So question demands a proof that:
Let $$x_n = \frac 12 * \frac34 * \frac56 * … * \frac{2n-1}{2n} $$
Then show that;
$$x_n \leq \frac 1{\sqrt{3n +1}} $$
So essentially what I have tried to do is use the formulas for the product of first N odd numbers and product of first N even numbers. This gives me that
$$x_n = \frac{^{2n} C_n}{2^{2n}} $$
I have no clue if I have taken the right road.
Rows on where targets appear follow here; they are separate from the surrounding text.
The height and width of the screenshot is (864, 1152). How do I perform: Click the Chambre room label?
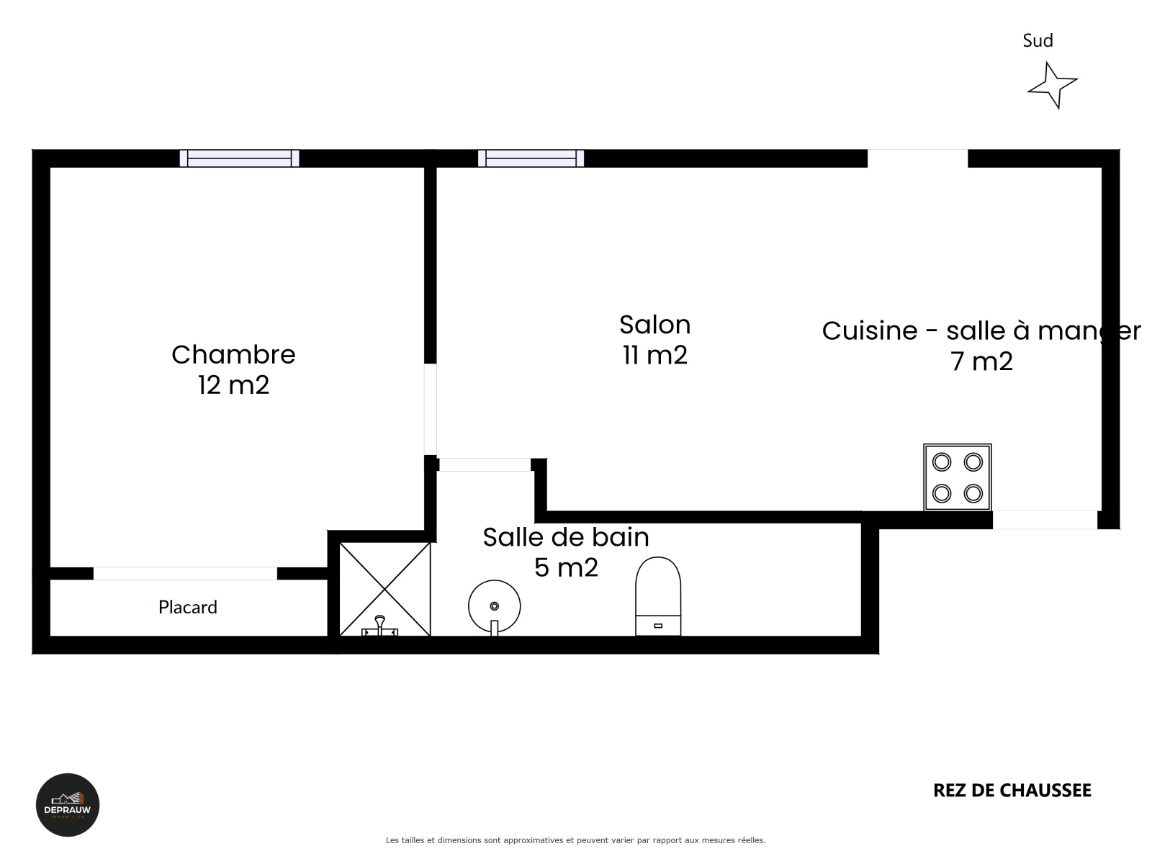coord(233,355)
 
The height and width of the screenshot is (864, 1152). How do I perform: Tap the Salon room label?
coord(654,325)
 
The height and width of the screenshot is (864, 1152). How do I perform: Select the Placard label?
coord(187,607)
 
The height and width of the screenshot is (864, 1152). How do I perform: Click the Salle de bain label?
coord(566,537)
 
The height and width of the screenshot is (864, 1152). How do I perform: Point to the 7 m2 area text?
coord(981,361)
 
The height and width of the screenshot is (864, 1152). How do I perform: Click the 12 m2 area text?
coord(233,385)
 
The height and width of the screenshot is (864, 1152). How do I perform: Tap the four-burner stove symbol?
coord(958,477)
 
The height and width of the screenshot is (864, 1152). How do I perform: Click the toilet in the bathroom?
coord(658,596)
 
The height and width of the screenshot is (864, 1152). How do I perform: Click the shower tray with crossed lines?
coord(384,590)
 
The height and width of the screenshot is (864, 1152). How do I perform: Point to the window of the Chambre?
coord(239,158)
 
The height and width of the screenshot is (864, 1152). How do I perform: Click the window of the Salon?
coord(531,158)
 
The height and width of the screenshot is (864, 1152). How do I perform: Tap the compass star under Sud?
coord(1053,86)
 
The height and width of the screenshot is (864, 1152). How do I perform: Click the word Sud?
coord(1038,40)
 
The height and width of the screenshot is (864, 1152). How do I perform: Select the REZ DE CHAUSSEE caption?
coord(1012,790)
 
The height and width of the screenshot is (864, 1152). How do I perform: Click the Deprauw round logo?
coord(68,805)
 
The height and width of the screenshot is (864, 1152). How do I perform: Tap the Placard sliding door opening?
coord(185,573)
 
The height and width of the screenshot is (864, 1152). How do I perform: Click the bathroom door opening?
coord(485,464)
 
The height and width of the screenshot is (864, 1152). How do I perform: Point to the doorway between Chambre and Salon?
coord(431,409)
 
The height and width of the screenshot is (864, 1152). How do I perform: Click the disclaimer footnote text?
coord(575,840)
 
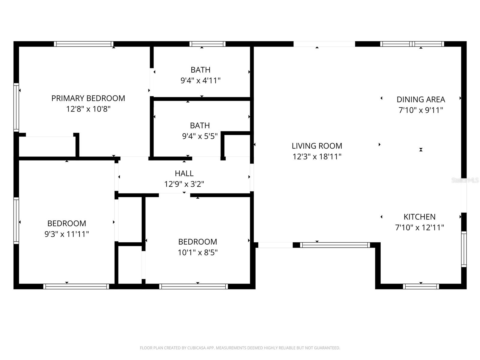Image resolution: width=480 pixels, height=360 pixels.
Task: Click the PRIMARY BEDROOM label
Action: tap(88, 98)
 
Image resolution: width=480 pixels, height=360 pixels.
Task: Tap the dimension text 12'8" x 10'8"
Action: tap(88, 109)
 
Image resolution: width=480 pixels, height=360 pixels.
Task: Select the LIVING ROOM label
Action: tap(317, 146)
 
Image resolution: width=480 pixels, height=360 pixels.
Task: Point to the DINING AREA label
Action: tap(421, 100)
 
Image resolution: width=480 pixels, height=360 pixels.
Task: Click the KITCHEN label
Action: tap(419, 217)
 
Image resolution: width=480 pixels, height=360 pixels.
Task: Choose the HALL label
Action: tap(184, 173)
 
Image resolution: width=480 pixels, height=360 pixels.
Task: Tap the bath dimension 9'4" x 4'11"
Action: tap(200, 81)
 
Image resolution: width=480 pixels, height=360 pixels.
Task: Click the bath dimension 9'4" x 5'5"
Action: tap(200, 136)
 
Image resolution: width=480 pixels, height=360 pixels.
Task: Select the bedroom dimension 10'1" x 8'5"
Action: tap(197, 253)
Can any one help me out with this proof ? Thanks
Best Answer
Here's a sketch of a proof by induction; the base case is easy checked as for $n=1$ you have $$x_1=\frac{1}{2}\leq\frac{1}{\sqrt{3\cdot1+1}}.$$ Then the induction step; suppose $x_n\leq\frac{1}{\sqrt{3n+1}}$ for some $n\geq1$. We want to show that this implies $$x_{n+1}\leq\frac{1}{\sqrt{3(n+1)+1}}.$$ By definition of $x_{n+1}$ and $x_n$, and by the induction hypothesis, we have $$x_{n+1}=\frac{2n+1}{2n+2}x_n\leq\frac{2n+1}{2n+2}\frac{1}{\sqrt{3n+1}},$$ so now it suffices to show that $$\frac{2n+1}{2n+2}\frac{1}{\sqrt{3n+1}}\leq\frac{1}{\sqrt{3(n+1)+1}}.$$ Clearing denominators and squaring (where we use that all terms are positive) shows that this is equivalent to $$(2n+1)^2(3n+4)\leq(2n+2)^2(3n+1),$$ and expanding both sides yields the obviously true statement $$12n^3+28n^2+19n+4\leq12n^3+28n^2+20n+4.$$